Hi ya,
I will, in a few days, maybe weeks, start working on the bonnet. Before I will of course get the chassis to drive, but then, its bonnet-time.
Now, this chunk of metal is a monster. I work alone in nightshifts, so it won't be easy.
First of all, the front left wing has some wobbles below the indicator. This will have to be fixed. Pete sold me another wing with other small issues, maybe I should simply switch over to this one.
Then, the mouth has a bit damage- the round lip part is a bit bent back in on the left side.
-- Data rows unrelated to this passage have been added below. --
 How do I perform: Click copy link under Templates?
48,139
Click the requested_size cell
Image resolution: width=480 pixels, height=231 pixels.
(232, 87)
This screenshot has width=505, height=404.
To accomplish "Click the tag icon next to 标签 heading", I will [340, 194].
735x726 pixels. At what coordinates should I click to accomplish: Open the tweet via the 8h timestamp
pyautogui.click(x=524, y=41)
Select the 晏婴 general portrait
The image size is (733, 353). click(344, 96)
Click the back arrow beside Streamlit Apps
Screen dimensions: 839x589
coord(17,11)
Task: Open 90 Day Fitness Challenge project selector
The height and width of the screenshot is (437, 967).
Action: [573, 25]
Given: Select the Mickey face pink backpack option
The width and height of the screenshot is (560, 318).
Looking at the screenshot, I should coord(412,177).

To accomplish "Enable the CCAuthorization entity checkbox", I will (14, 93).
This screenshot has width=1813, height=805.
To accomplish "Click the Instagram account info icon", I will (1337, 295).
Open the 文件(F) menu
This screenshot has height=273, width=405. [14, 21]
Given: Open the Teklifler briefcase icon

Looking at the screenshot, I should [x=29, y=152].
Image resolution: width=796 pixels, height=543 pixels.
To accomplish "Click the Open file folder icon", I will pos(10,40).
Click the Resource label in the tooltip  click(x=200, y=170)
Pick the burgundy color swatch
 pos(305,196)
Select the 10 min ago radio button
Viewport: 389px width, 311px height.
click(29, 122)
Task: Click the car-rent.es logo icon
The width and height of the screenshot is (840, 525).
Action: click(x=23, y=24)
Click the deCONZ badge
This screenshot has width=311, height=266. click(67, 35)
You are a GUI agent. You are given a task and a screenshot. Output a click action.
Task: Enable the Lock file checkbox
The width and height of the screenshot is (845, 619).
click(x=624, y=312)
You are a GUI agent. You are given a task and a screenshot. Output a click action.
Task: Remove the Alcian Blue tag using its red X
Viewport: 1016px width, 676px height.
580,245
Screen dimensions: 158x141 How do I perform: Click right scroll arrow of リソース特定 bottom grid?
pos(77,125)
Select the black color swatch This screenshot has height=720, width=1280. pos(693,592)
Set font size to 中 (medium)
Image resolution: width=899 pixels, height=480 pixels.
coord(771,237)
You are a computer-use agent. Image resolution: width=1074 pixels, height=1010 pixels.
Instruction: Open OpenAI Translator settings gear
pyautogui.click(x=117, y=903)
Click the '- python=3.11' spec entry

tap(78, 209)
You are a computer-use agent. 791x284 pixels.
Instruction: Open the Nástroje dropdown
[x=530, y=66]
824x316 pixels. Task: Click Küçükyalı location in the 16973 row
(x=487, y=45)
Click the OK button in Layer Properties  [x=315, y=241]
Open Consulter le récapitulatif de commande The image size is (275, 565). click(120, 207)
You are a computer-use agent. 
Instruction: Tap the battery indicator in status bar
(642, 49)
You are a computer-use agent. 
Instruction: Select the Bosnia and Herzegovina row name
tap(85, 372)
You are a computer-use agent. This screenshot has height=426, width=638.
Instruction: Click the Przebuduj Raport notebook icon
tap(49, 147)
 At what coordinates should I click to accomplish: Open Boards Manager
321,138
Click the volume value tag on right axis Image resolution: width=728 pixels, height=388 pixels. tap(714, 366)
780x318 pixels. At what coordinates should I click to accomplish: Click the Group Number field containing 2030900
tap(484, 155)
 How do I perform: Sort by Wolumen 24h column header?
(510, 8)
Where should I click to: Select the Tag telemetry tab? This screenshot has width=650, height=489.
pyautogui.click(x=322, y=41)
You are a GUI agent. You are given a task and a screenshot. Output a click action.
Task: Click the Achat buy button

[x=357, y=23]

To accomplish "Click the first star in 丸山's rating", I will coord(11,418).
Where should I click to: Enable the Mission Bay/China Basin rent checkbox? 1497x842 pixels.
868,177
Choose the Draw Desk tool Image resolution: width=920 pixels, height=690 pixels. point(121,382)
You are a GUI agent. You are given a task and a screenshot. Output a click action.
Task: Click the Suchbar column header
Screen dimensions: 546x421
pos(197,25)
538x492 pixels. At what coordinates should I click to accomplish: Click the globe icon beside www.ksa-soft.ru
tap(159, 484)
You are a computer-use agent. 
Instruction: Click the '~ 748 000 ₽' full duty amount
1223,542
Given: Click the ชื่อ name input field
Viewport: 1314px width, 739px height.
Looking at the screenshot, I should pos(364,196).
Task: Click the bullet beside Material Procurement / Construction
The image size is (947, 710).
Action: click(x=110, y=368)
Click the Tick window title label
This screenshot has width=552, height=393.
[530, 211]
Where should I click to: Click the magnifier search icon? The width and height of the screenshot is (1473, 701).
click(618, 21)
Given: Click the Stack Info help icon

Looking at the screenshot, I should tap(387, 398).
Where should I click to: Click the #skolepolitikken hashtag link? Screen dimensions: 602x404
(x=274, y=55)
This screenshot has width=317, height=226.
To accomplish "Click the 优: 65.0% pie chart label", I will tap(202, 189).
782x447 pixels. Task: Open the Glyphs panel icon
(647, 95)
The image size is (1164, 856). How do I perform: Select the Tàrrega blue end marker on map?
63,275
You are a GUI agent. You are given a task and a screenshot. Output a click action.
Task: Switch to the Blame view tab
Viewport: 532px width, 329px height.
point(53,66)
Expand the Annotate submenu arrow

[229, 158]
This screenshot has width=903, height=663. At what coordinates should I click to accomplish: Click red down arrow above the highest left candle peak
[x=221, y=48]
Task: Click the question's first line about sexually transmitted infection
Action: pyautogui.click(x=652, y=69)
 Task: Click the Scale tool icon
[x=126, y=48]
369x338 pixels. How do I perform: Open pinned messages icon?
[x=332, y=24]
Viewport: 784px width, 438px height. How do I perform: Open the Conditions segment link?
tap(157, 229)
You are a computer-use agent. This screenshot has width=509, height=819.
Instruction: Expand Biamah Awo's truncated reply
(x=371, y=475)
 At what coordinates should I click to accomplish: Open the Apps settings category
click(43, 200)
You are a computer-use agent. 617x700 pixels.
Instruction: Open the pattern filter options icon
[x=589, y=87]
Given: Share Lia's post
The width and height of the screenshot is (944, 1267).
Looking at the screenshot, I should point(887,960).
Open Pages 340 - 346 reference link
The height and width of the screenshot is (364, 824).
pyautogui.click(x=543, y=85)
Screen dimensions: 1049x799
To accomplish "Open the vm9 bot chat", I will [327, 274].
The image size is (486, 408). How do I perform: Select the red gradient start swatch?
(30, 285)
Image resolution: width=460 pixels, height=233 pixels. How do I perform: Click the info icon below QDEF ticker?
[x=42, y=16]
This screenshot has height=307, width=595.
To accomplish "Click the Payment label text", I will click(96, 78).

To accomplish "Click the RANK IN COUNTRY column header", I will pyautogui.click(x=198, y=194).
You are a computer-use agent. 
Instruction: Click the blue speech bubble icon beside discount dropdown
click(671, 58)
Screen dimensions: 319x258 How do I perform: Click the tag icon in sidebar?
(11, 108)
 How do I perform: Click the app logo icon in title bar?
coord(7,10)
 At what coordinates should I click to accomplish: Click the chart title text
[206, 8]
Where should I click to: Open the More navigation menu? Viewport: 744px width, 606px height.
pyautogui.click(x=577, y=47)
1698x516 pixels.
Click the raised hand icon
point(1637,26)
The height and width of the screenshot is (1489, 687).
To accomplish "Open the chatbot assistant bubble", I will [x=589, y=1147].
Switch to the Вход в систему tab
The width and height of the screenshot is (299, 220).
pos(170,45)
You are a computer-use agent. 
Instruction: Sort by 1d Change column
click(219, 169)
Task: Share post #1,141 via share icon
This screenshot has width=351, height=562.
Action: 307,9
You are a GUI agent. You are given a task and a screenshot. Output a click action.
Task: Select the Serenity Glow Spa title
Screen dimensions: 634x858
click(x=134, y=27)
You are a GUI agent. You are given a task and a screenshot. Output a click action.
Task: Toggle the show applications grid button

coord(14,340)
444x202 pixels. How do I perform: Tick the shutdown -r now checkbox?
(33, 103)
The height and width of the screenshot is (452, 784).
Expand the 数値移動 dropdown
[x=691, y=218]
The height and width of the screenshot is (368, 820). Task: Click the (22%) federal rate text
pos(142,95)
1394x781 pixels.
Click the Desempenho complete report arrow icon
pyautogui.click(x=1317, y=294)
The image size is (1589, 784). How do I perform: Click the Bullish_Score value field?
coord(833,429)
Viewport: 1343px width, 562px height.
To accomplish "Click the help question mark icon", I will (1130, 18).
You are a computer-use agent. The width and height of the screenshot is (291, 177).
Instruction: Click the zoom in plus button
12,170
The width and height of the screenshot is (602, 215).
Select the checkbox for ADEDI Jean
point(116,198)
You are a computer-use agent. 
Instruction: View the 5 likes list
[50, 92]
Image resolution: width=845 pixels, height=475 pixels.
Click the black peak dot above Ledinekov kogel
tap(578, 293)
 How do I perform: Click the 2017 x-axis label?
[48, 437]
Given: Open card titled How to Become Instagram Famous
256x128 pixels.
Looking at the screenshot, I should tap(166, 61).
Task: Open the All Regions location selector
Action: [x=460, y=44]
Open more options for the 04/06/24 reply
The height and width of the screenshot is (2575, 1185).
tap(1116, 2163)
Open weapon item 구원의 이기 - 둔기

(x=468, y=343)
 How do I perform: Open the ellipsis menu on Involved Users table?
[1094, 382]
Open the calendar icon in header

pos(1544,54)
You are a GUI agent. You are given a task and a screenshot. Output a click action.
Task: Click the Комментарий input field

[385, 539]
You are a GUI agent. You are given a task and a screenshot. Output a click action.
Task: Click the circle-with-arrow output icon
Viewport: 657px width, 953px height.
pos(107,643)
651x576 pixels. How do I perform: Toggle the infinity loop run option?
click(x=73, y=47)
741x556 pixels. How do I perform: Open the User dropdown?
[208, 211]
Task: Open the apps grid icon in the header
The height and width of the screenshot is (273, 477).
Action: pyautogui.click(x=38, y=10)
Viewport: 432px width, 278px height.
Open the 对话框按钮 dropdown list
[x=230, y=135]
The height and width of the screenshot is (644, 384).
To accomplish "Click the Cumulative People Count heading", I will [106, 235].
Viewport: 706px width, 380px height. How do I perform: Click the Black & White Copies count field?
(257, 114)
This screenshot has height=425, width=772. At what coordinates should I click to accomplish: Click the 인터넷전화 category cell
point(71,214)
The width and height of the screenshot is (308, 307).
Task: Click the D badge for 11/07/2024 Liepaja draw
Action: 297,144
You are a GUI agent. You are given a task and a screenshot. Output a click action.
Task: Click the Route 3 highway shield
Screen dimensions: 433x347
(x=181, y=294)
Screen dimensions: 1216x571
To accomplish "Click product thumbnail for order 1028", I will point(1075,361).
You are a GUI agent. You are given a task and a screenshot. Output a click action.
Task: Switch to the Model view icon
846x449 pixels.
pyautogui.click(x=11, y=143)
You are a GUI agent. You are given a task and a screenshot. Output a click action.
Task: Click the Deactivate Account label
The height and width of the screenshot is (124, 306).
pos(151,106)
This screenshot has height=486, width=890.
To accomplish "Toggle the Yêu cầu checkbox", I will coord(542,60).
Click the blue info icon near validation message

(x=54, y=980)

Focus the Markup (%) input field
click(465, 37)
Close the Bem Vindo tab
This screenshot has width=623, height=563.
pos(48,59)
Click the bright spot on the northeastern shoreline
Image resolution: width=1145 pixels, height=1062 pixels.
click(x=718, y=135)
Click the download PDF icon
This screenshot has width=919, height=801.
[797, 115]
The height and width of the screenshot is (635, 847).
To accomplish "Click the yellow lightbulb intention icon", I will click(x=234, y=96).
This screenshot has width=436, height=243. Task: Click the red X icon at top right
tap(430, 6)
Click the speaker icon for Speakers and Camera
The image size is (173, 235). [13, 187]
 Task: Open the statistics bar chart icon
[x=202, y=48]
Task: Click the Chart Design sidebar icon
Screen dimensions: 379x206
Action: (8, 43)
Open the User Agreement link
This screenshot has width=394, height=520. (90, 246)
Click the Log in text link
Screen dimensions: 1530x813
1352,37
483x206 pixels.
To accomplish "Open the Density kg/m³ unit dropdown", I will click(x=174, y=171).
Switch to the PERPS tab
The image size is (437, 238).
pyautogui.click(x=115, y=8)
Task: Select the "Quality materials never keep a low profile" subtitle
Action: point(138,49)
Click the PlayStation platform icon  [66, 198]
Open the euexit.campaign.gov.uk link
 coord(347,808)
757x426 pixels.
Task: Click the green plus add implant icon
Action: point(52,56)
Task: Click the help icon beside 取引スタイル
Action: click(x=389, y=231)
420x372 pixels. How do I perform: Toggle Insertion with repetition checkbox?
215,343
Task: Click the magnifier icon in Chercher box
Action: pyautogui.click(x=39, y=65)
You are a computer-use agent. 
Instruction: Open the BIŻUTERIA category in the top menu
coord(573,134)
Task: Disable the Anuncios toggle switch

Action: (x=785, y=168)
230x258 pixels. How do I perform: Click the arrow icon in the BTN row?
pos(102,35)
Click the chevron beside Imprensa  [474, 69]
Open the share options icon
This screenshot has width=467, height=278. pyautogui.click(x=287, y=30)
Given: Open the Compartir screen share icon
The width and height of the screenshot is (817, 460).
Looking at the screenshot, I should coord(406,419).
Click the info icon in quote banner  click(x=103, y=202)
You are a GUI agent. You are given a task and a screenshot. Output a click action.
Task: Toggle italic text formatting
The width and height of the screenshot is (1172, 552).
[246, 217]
One of the hinges shows abuse- PO fitted long bolts, lots of washers, one eye is broken off. I ordered a new one.
It all looks like a minor accident damage maybe 40 years ago.
It needs de-rusting but nothing serious. I think no blasting needed, maybe some edges. It is complete.
I see two options:
- fit it, and adjust, mark all parts, dismantle, clean up, paint, assemble, fit ?
- dismantle, clean, assemble, fit and adjust, dismantle, paint, assemble, fit ?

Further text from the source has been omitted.